*** DATASET EXTRACT ***
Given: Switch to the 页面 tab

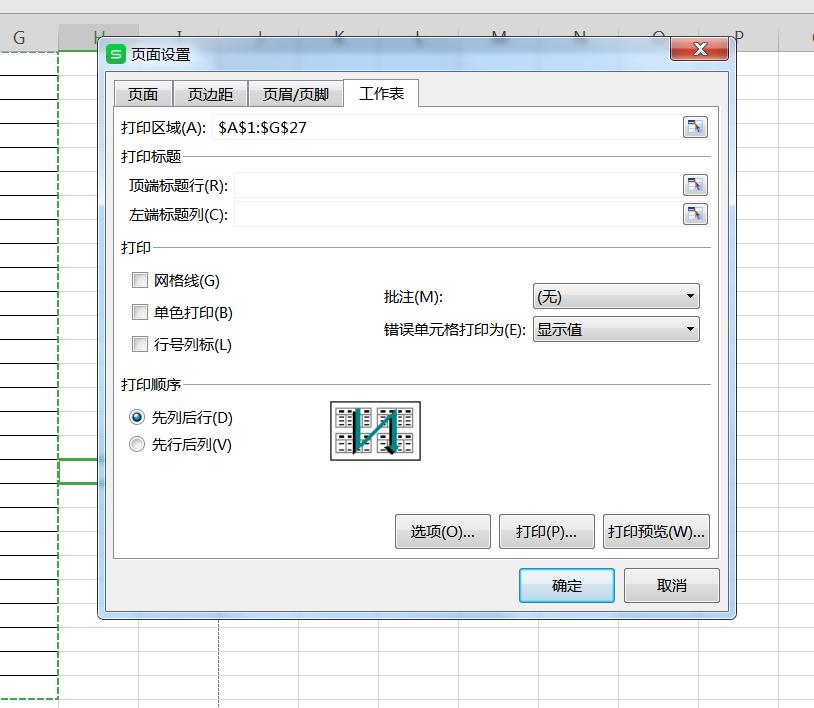Looking at the screenshot, I should point(142,93).
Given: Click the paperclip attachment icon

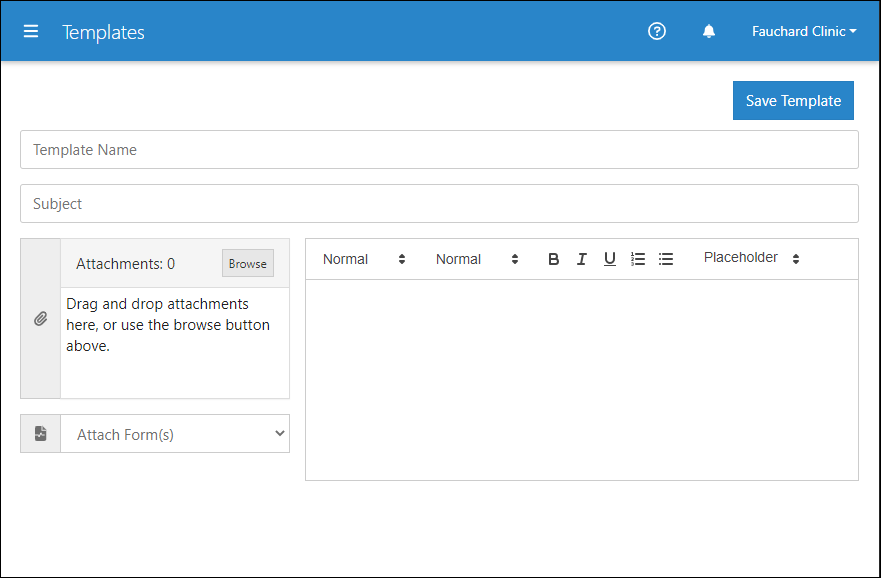Looking at the screenshot, I should (x=40, y=318).
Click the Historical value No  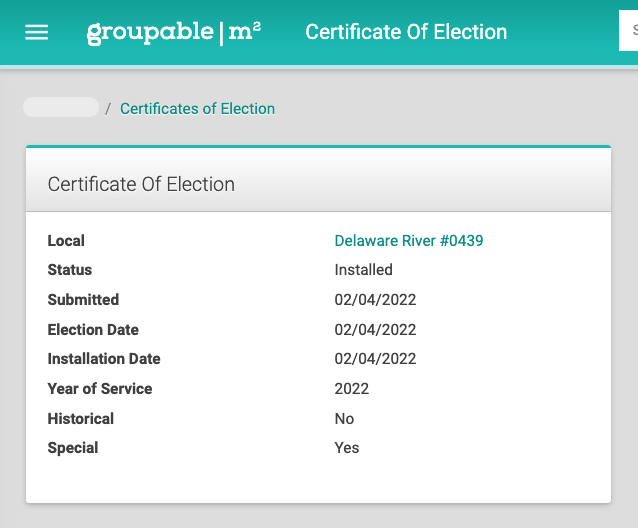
*** End of DATASET EXTRACT ***
TASK TO CARRY OUT: With the pictures left out, transcribe the material exactly.

FINISHED EXERCISE:
Given: Switch to the 页面 tab

Looking at the screenshot, I should point(142,93).
Given: Click the paperclip attachment icon

Looking at the screenshot, I should (x=40, y=318).
Click the Historical value No  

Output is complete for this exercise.